■ Written task a: What singer's music did the driver in the road-trip passage play for hours instead of searching the radio?

■ Passage to read:
┏━━

That's a lot of miles, which translates to a lot of hours, especially when you've got 2 youngsters that are pre-disposed to becoming stir-crazy, cranksters with teeny, tiny blatters if we don't stop and get out of the car about every two hours.
To fill their time, they got to watch movie after movie while sipping on cold drinks and lazily snacking on their favorite foods and had the option of reading their favorite books, drawing, playing with their toys and gazing out the window at the ever-changing terrain. I, their unpaid driver, got no such break.
I sat behind the wheel of an over-packed minivan, deftly handing out drinks and snacks and settling sibling quarrels without taking my eyes from the road, listening to my Shania Twain for hours on end rather than mindlessly shuffle through the endless small town radio stations throughout the High Plains, and I drank bottles of water to stay alert for the 8 to 11 hours of driving of each leg of the trip.
What I did not do is talk on the phone. I have found these long summer road trips to be the hardest times to not pick up my phone and start dialing. After all, I'm just sitting there hurdling down long, sometimes lonely stretches of highway. I could be making contact with people, checking things off my lists, etc. Instead, my resolve and my kids kept me honest.
I did see some people talking and driving. They weren't hard to spot. Generally, these drivers weren't using cruise control; they weren't going along at an even speed, but rather slowing down and speeding up at various intervals; they weren't focused on the other cars passing them or coming up behind them; but were instead floating along in bubbles of their own conversations.

┗━━

■ Written task b: Rewrite the records from the line that has "The image size is (470, 321)." through the line that has "223x189 pixels. click(157, 158)", changing "return" to "outbound" and keeping everything else the same. Leave the pictures out.

■ Records for processing:
┏━━

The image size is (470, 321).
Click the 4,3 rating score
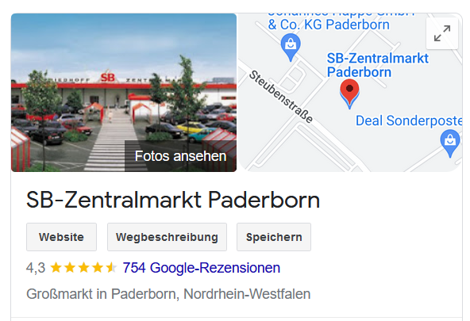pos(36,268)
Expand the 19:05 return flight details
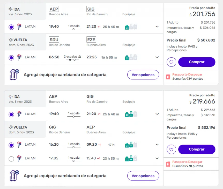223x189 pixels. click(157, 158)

┗━━
┏━━

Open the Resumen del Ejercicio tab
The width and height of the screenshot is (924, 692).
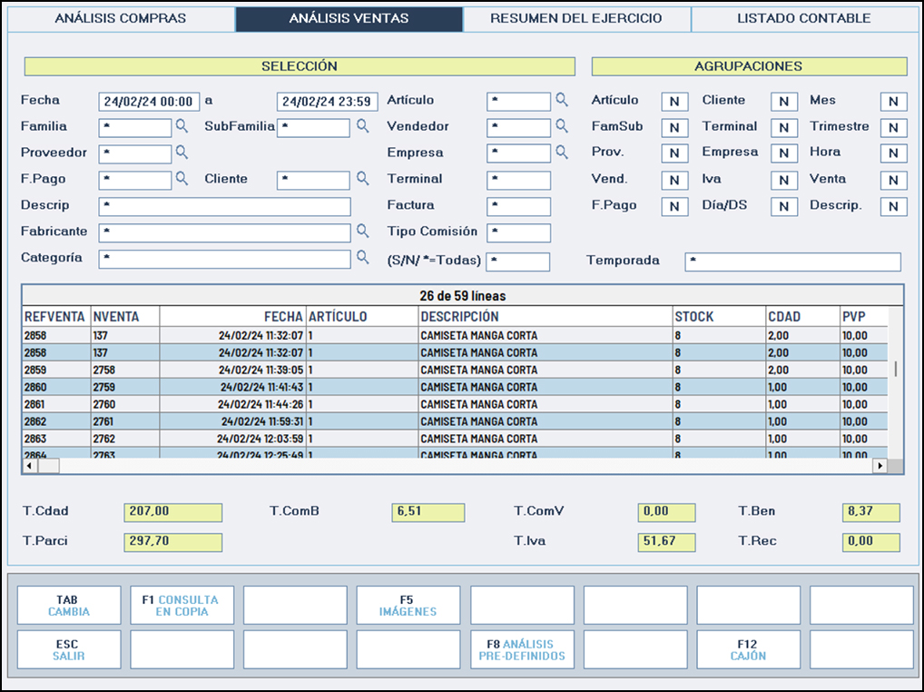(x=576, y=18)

┗━━
┏━━

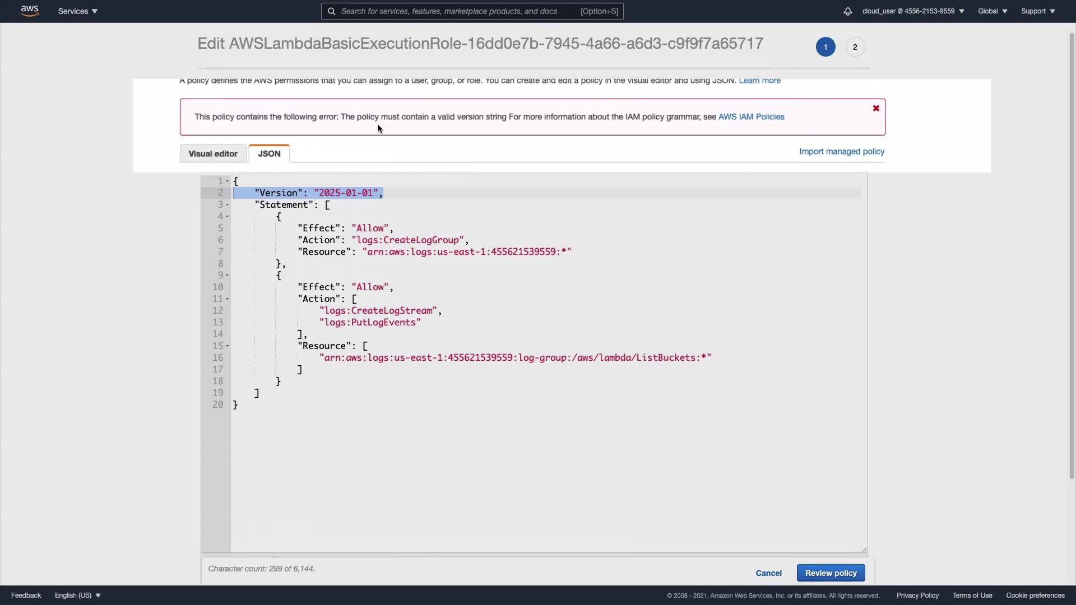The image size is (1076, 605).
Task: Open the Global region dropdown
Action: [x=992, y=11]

┗━━

■ Final result a: Shania Twain

■ Final result b:
The image size is (470, 321).
Click the 4,3 rating score
pos(36,268)
Expand the 19:05 outbound flight details
223x189 pixels. click(157, 158)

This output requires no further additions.